(Pixel coordinate grounding data)

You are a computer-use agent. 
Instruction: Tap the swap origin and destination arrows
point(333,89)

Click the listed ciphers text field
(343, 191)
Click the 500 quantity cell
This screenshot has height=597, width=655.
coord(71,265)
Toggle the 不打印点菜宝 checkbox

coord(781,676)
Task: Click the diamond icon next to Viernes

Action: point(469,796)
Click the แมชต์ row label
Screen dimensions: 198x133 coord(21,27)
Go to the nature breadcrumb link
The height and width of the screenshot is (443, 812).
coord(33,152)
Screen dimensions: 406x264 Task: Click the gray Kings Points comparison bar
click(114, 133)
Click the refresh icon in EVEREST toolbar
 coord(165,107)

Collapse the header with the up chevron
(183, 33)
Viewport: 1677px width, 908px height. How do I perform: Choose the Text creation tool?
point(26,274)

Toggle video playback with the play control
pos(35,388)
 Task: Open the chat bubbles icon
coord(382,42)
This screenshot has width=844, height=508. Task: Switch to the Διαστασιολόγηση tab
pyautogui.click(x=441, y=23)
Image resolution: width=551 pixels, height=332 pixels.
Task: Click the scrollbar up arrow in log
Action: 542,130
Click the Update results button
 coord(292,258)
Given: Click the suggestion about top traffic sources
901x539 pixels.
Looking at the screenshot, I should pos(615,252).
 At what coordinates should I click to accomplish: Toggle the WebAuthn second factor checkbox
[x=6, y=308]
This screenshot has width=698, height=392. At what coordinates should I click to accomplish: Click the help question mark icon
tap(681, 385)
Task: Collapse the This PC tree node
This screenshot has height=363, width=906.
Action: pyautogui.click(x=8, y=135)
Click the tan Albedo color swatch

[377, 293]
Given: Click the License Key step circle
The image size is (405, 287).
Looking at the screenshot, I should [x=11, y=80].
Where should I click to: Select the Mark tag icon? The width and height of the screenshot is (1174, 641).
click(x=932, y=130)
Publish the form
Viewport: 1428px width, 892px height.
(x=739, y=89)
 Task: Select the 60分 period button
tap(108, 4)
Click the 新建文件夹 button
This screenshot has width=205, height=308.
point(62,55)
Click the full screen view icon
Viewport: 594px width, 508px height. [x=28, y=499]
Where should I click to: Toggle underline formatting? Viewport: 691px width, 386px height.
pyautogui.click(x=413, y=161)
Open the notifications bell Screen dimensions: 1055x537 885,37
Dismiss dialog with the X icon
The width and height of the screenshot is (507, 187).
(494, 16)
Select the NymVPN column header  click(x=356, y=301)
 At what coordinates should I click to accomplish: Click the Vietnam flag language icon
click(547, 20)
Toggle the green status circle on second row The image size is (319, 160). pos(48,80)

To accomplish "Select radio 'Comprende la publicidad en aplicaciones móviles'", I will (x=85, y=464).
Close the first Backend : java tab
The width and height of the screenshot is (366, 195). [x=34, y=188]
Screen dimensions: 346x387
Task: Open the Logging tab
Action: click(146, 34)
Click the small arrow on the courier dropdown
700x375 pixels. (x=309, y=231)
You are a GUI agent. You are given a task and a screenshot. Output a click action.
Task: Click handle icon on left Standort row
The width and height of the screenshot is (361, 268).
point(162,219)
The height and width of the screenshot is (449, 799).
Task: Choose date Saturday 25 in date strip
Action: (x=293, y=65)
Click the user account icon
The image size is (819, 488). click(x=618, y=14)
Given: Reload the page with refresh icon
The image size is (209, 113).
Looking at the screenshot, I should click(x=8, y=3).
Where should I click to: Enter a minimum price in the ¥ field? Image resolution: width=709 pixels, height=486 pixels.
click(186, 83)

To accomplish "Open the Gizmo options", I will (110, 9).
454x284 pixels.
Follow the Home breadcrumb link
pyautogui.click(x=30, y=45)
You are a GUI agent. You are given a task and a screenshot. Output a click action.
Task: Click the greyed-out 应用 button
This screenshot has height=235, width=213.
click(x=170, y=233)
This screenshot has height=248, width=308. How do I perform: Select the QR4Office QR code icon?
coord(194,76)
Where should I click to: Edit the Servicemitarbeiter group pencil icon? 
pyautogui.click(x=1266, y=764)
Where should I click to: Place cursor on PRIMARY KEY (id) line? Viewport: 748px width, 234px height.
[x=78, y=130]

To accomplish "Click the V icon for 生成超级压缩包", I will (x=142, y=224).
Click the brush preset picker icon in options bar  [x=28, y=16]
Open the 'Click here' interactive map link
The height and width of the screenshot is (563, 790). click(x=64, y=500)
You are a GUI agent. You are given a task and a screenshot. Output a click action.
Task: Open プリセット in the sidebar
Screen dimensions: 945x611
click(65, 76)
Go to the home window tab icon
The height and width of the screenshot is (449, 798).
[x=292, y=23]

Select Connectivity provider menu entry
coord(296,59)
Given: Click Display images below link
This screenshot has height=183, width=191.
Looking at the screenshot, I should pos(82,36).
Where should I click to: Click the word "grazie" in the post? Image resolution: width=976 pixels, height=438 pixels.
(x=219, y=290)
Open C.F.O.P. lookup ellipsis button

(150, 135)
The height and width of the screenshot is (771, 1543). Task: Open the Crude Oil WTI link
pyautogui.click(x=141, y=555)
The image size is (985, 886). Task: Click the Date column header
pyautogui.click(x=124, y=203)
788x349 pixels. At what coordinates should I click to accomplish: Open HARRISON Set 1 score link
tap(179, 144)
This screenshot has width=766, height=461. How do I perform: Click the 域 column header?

→ PROBLEM STATEMENT: Copy every line from the entries that contains the word "circle".

→ TASK OUTPUT:
Given: Click the License Key step circle
Toggle the green status circle on second row The image size is (319, 160). pos(48,80)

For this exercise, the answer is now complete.